| Aim |
Rename "Viewport" to "Display area" throughout the records, changing nothing else.

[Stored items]
· · · · ·

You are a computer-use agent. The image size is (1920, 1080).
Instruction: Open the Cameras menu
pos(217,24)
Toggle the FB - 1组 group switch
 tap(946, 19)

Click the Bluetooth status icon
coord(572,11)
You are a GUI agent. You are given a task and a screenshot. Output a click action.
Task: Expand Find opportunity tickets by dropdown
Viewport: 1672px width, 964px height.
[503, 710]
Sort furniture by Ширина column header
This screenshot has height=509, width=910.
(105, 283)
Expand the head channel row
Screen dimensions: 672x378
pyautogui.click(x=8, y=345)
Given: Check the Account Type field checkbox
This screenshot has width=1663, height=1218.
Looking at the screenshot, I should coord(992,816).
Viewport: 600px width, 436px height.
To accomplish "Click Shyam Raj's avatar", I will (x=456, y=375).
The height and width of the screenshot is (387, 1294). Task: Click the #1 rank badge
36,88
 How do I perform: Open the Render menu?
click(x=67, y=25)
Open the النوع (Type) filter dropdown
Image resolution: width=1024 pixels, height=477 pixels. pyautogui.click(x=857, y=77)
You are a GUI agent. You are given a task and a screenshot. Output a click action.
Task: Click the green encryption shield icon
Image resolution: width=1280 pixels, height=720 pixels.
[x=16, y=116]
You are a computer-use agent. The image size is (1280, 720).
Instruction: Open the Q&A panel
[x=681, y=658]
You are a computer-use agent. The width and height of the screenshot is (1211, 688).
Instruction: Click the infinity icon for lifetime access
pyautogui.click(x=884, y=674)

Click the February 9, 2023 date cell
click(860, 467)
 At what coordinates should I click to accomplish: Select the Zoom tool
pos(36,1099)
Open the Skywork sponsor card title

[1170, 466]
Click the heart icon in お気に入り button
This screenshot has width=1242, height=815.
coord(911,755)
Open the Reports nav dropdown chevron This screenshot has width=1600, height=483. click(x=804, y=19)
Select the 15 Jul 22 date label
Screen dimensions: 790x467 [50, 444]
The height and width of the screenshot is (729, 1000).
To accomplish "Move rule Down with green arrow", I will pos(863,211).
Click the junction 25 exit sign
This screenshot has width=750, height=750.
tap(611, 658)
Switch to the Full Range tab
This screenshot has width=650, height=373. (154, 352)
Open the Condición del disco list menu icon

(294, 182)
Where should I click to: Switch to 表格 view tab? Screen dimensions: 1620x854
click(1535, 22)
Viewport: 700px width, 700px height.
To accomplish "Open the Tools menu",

· · · · ·

| Written solution |
You are a computer-use agent. The image size is (1920, 1080).
Instruction: Open the Cameras menu
pos(217,24)
Toggle the FB - 1组 group switch
 tap(946, 19)

Click the Bluetooth status icon
coord(572,11)
You are a GUI agent. You are given a task and a screenshot. Output a click action.
Task: Expand Find opportunity tickets by dropdown
Display area: 1672px width, 964px height.
[503, 710]
Sort furniture by Ширина column header
This screenshot has height=509, width=910.
(105, 283)
Expand the head channel row
Screen dimensions: 672x378
pyautogui.click(x=8, y=345)
Given: Check the Account Type field checkbox
This screenshot has width=1663, height=1218.
Looking at the screenshot, I should coord(992,816).
Display area: 600px width, 436px height.
To accomplish "Click Shyam Raj's avatar", I will (x=456, y=375).
The height and width of the screenshot is (387, 1294). Task: Click the #1 rank badge
36,88
 How do I perform: Open the Render menu?
click(x=67, y=25)
Open the النوع (Type) filter dropdown
Image resolution: width=1024 pixels, height=477 pixels. pyautogui.click(x=857, y=77)
You are a GUI agent. You are given a task and a screenshot. Output a click action.
Task: Click the green encryption shield icon
Image resolution: width=1280 pixels, height=720 pixels.
[x=16, y=116]
You are a computer-use agent. The image size is (1280, 720).
Instruction: Open the Q&A panel
[x=681, y=658]
You are a computer-use agent. The width and height of the screenshot is (1211, 688).
Instruction: Click the infinity icon for lifetime access
pyautogui.click(x=884, y=674)

Click the February 9, 2023 date cell
click(860, 467)
 At what coordinates should I click to accomplish: Select the Zoom tool
pos(36,1099)
Open the Skywork sponsor card title

[1170, 466]
Click the heart icon in お気に入り button
This screenshot has width=1242, height=815.
coord(911,755)
Open the Reports nav dropdown chevron This screenshot has width=1600, height=483. click(x=804, y=19)
Select the 15 Jul 22 date label
Screen dimensions: 790x467 [50, 444]
The height and width of the screenshot is (729, 1000).
To accomplish "Move rule Down with green arrow", I will pos(863,211).
Click the junction 25 exit sign
This screenshot has width=750, height=750.
tap(611, 658)
Switch to the Full Range tab
This screenshot has width=650, height=373. (154, 352)
Open the Condición del disco list menu icon

(294, 182)
Where should I click to: Switch to 表格 view tab? Screen dimensions: 1620x854
click(1535, 22)
Display area: 700px width, 700px height.
To accomplish "Open the Tools menu",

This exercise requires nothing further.